Re: BUG #18267: Logical replication bug: data is not synchronized after Alter Publication. - Mailing list pgsql-bugs

From Dilip Kumar
Subject Re: BUG #18267: Logical replication bug: data is not synchronized after Alter Publication.
Date
Msg-id CAFiTN-vsdWgthGJFOG74E94LAi5E5DmP0Ag616V62hftHq6Ldw@mail.gmail.com
Whole thread Raw
In response to RE: BUG #18267: Logical replication bug: data is not synchronized after Alter Publication.  ("Hayato Kuroda (Fujitsu)" <kuroda.hayato@fujitsu.com>)
Responses RE: BUG #18267: Logical replication bug: data is not synchronized after Alter Publication.  ("Hayato Kuroda (Fujitsu)" <kuroda.hayato@fujitsu.com>)
List pgsql-bugs
On Fri, Jan 5, 2024 at 9:25 AM Hayato Kuroda (Fujitsu)
<kuroda.hayato@fujitsu.com> wrote:
>
> Dear Song,
>
> >
> > Hi hackers, I found when insert plenty of data into a table, and add the
> > table to publication (through Alter Publication) meanwhile, it's likely that
> > the incremental data cannot be synchronized to the subscriber.

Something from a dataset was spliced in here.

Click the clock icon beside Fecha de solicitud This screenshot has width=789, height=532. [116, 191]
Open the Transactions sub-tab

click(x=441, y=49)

Here is my
> > test method:
>
> Good catch.
>
> > 1. On publisher and subscriber, create table for test:
> > CREATE TABLE tab_1 (a int);
> >
> > 2. Setup logical replication:
> > on publisher:
> >      SELECT pg_create_logical_replication_slot('slot1', 'pgoutput', false,
> > false);
> >                        CREATE PUBLICATION tap_pub;
> > on subscriber:
> >      CREATE SUBSCRIPTION tap_sub CONNECTION '$publisher_connstr'
> > PUBLICATION
> > tap_pub WITH (enabled = true, create_slot = false, slot_name='slot1')
> >
> > 3. Perform Insert:
> >      for (my $i = 1; $i <= 1000; $i++) {
> >          $node_publisher->safe_psql('postgres', "INSERT INTO tab_1 SELECT
> > generate_series(1, 1000)");
> >      }
> >      Each transaction contains 1000 insertion, and 1000 transactions are in
> > total.
> >
> > 4. When performing step 3, add table tab_1  to publication.
> >      ALTER PUBLICATION tap_pub ADD TABLE tab_1
> >      ALTER SUBSCRIPTION tap_sub REFRESH PUBLICATION
>
> I could reproduce the failure. PSA the script.
>
> In the script, ALTER PUBLICATION was executed while doing the initial data sync.
> (The workload is almost same as what you reporter posted, but number of rows are reduced)
>
> In total, 4000 tuples are inserted on publisher. However, after sometime, only 2500 tuples are replicated.
>
> ```
> publisher=# SELECT count(*) FROM tab_1 ;
>  count
> -------
>  40000
> (1 row)
>
> subscriber=# SELECT count(*) FROM tab_1 ;
>  count
> -------
>  25000
> (1 row)
> ```
>
> Is it same failure you saw?

With your attached script I was able to see this gap, I didn't dig
deeper but with the initial investigation, I could see that even after
ALTER PUBLICATION, the pgoutput_change continues to see
'relentry->pubactions.pubinsert' as false, even after re fetching the
relation entry after the invalidation.  That shows the invalidation
framework might be working fine but we are using the older snapshot to
fetch the entry.  I did not debug it further why it is not getting the
updated snapshot which can see the change in publication, because I
assume Yutao Song as already analyzed that as per his first email, so
I would wait for his patch.

> > The root cause of the problem is as follows:
> > pgoutput relies on the invalidation mechanism to validate publications. When
> > walsender decoding an Alter Publication transaction, catalog caches are
> > invalidated at once. Furthermore, since pg_publication_rel is modified,
> > snapshot changes are added to all transactions currently being decoded. For
> > other transactions, catalog caches have been invalidated. However, it is
> > likely that the snapshot changes have not yet been decoded. In pgoutput
> > implementation, these transactions query the system table pg_publication_rel
> > to determine whether to publish changes made in transactions. In this case,
> > catalog tuples are not found because snapshot has not been updated. As a
> > result, changes in transactions are considered not to be published, and
> > subsequent data cannot be synchronized.
> >
> > I think it's necessary to add invalidations to other transactions after
> > adding a snapshot change to them.
> > Therefore, I submitted a patch for this bug.
>
> I cannot see your attaching, but I found that proposed patch in [1] can solve
> the issue. After applying 0001 + 0002 + 0003 (open relations as ShareRowExclusiveLock,
> in OpenTableList), the data gap was removed. Thought?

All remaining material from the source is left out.